Well I don't respect the argument. I don't think theirs is a defensible position and I think it's unfortunate that they believe that way, and I'd prefer it if they'd change their mind. But I'm not going to start disrespecting them as a person for that one view.
However, one belief like that, coupled with many others that are unreasonable? At a certain point it becomes hard to no longer judge a person along with their viewpoints, if I find their reasons for believing them are very weak, and they refuse to acknowledge weaknesses in their views. Especially when their beliefs are ones that are aggressive towards the desires of other people in ways that are not zero sum.
One of my oldest friends is a rather conservative person, and while we don't see eye to eye on everything, he's often willing to admit or see the logic in my viewpoints, and I treat him with the same respect. Though, what typically happens is, he recognizes the strength of my argument, then says he hasn't done research/doesn't know enough and kind of backs down. I think he doesn't want to really question his beliefs down to the core, which is fine, that's how humans are, challenging core beliefs is very difficult. I don't press the matter out of politeness, but I'm pretty sure there isn't a foundation under that house, and if he would ever thought about it long enough, he probably would be confronted with some contradictions.
A good example: socialism. I can appreciate a person who argues socialist governments have been some of the worst, and holds a viewpoint that even idealistic socialism tends to lead to bad things, and recognizes Pol Pot, Lenin and Mao were terrible. I think anyone who doesn't recognize how awful the Soviet system was can't be serious, the terror was pretty objective. But, that sort of view also gets taken to a pretty stupid rhetorical standpoint where all reason and history gets thrown out of the window. People forget to compare the scale of societies, like how many people died under Mao's rule, but forget that China even then had a population of ~600 million and had just underwent civil war. If someone tries to peg all of the problem on just socialist ideas, but refuses to recognize the role that historical circumstance played in 20th century socialism, then I don't think I can respect them. It's just too stupid to say "millions died under socialism" with no context, comparative study, or any attempt at a fair evaluation of the facts.
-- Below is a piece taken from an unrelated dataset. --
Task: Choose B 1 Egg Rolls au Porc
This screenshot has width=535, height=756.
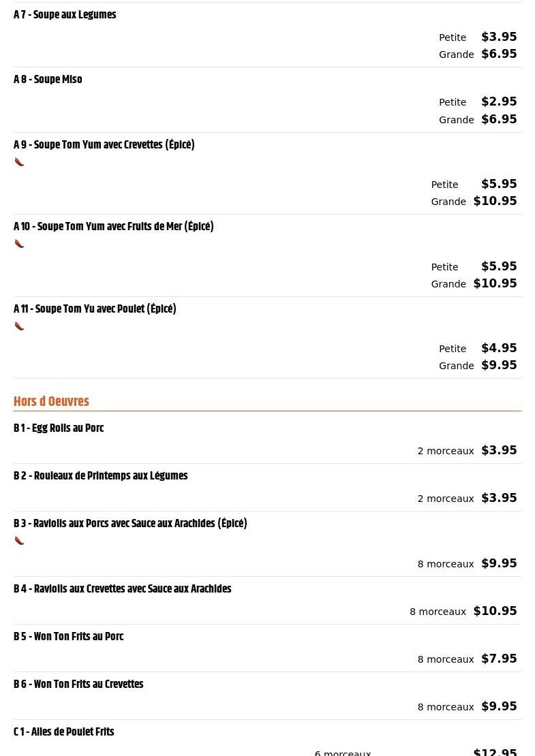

Going back to marriage, it also depends on exactly what they think that belief on marriage should entail. Someone can prefer if gay marriage wasn't a thing, but there's a difference between having a preference and advocating for policy to enforce that preference. A person who believed in gay marriage with reasoning I think is poor, who also puts in money, time or effort into working against gay marriage legally, I would have less respect towards, because beliefs made politically active are more consequential than those which aren't.
A person who opposes gay marriage and also doesn't believe a bunch of other intolerably awful **** is kind of a unicorn though, so I will say the odds are against my having respect for a person who believes that.